Our health economic model shows that a machine learning prediction algorithm that can find septic patients 3 hours earlier than what is possible today can save lives, reduce time spent in the ICU, and reduce costs for society and the healthcare sector. The value of saving over 350 lives adds up to a total of €1.4 billion, based on the Swedish Transport Agency’s estimate of a statistical life.32 Internationally, the benefits of a sepsis prediction algorithm would be similar to those for Sweden but on a larger or smaller scale, depending on population size.

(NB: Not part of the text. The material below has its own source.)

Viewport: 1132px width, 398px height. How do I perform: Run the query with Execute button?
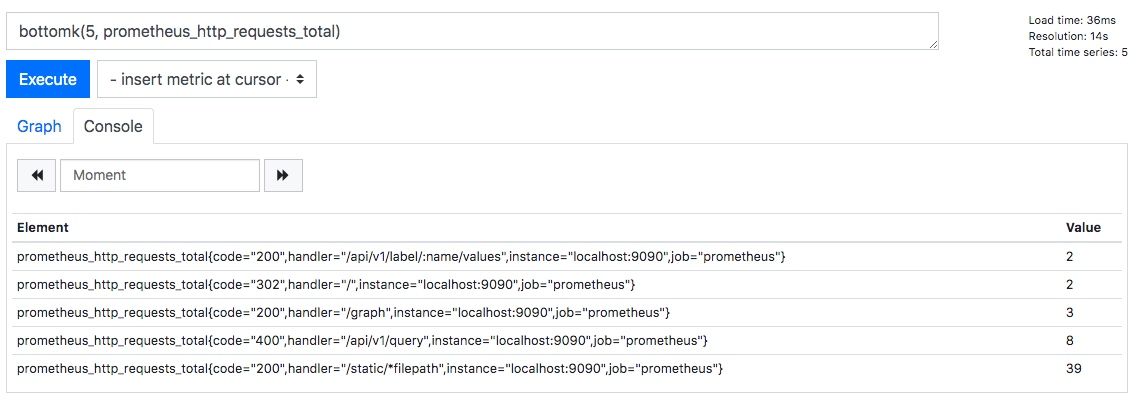point(48,79)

The sensitivity analyses show that the prevalence of septic shock has a large impact on the results, and there is little found in the literature on the possibility of reducing the septic shock rate by early detection of sepsis. Further research on the relationship between the key events in the management of sepsis, such as time of sepsis detection in clinical practice, time of fulfillment of Sepsis-3 criteria, time to treatment, and development of septic shock, would be valuable to develop an even more granular model. Future research should also focus on patient categories with high levels of inflammation, such as burns, trauma, and pancreatitis, where sepsis is known to be very difficult to diagnose and where a prediction algorithm could be of immense value.


Disclosures

The Swedish Institute for Health Economics (IHE), where OE and JH are employed, has received compensation from AlgoDx AB to conduct the research upon which this manuscript is based. AlgoDx AB is also sponsoring an ongoing study for prospective evaluation of the algorithm used in this manuscript, and FS’s institution is reimbursed for costs related to performing that study. IP and JS are shareholders of AlgoDx AB.

Author Contributions

OE designed the model together with JH, performed the computations, drafted the manuscript, discussed the results, and contributed to the final manuscript. JH designed the model together with OE, drafted the manuscript, discussed the results, and contributed to the final manuscript. FS was involved in discussions and interpretations, drafted parts of the manuscript, discussed the results, and contributed to the final manuscript. IP was involved in discussions and interpretations, supervised the work, drafted the manuscript, discussed the results, and contributed to the final manuscript. JS conceived the idea, participated in planning and design of the study, supervised the work, discussed the results, and contributed to the final manuscript.

Funding

The research received no specific grant from any funding agency in the public, commercial, or not-for-profit sectors. The research and writing of the manuscript were funded by AlgoDx AB.